For how many years did the USDA food pyramid recommend grain as the main staple of a supposedly healthy diet, without ever differentiating between the quality of the grain products, as to glycemic index, and complex carbohydrates, verses simple carbohydrates?

Margarine was probably one of the worst hoaxes ever perpetrated on the American eating public. Claimed as “heart healthy” for decades, the truth is finally out that its hydrogenated oils and trans-fats do far more harm than good to the human body, and that fat from good sources (meat and dairy from animals that have eaten as they evolved to – grass fed) is not only just good for you but essential for a healthy diet! Turns out butter is better, and always has been.

Grass Fed Beef as a Dietary Staple

I truly believe that eating grass fed beef is one of the best things you can do for your health. Am I biased? You bet! I raise grass fed beef, and eat it all the time myself. I and my family are all in excellent health. In fact, in 2005 our HMO gave our group an 11% discount because of the health of the group (our family and our employee’s family).

Like most everyone else in the cattle business, for years, we bought into the notion that in order for beef to be tender, it had to be grain fed, and so fed grain to the steers that we had chosen for our own personal beef.

About 4 or 5 years ago, we started reading about and looking into grass fed beef, and the role it can play in a healthy diet, and decided to try some for ourselves. In our searching, we discovered that there were ways to tell if beef would be tender while it was still live and on the hoof, so that its carcass qualities could be known before it ever went to the processor.
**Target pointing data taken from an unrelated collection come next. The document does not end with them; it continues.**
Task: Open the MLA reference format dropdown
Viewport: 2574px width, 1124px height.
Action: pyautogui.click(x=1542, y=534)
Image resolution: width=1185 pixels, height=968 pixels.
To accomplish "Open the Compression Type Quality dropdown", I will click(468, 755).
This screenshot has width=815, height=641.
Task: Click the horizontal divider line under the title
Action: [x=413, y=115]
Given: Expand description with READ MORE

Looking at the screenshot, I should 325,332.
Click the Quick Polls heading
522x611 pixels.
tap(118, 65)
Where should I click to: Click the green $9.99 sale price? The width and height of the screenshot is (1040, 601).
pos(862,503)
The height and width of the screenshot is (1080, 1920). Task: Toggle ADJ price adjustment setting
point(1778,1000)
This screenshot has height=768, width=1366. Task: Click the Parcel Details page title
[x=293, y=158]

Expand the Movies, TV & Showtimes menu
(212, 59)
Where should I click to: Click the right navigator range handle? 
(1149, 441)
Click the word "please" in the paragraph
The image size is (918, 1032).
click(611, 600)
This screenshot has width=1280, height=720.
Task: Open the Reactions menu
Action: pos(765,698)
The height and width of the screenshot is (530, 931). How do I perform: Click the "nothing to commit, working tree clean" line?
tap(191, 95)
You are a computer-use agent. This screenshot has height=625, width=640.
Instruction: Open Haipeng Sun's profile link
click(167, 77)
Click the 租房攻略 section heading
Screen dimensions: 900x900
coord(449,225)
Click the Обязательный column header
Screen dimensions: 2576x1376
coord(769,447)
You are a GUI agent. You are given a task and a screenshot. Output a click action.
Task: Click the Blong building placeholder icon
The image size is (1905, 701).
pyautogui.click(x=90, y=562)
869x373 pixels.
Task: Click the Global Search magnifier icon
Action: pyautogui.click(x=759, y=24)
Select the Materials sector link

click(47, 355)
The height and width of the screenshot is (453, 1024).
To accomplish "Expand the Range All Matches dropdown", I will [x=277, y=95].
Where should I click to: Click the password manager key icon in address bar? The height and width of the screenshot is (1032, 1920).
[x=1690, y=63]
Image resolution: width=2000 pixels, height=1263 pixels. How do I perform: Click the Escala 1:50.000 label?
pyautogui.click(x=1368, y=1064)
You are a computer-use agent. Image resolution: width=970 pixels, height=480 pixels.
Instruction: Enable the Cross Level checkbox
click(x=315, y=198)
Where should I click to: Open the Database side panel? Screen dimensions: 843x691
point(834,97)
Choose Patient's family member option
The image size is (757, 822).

We started eating our own grass fed beef, and absolutely fell in love with the flavor. It was like nothing else we had ever tasted! Who knew that for all those years we had been watering down the flavor and nutritional value of our own beef by feeding it grain?

I also fully believe that it was switching from grain fed to grass fed beef (beef has always been the primary staple in our diet because it’s what we produce and have an abundance of) that resulted in my losing 40 pounds.

Click here to read how I lost 40 pounds after switching to grass fed.

Grass fed beef can be a primary staple in a healthy diet, and we are living proof of that. Along with our great beef and other cleanly and locally raised protein, we eat a lot of vegetables and fruit, and a little bit of whole grain and potatoes. Now and then we allow ourselves a certain amount of what we call our “white flour allotment” with some great French baguettes, and of course hamburger buns.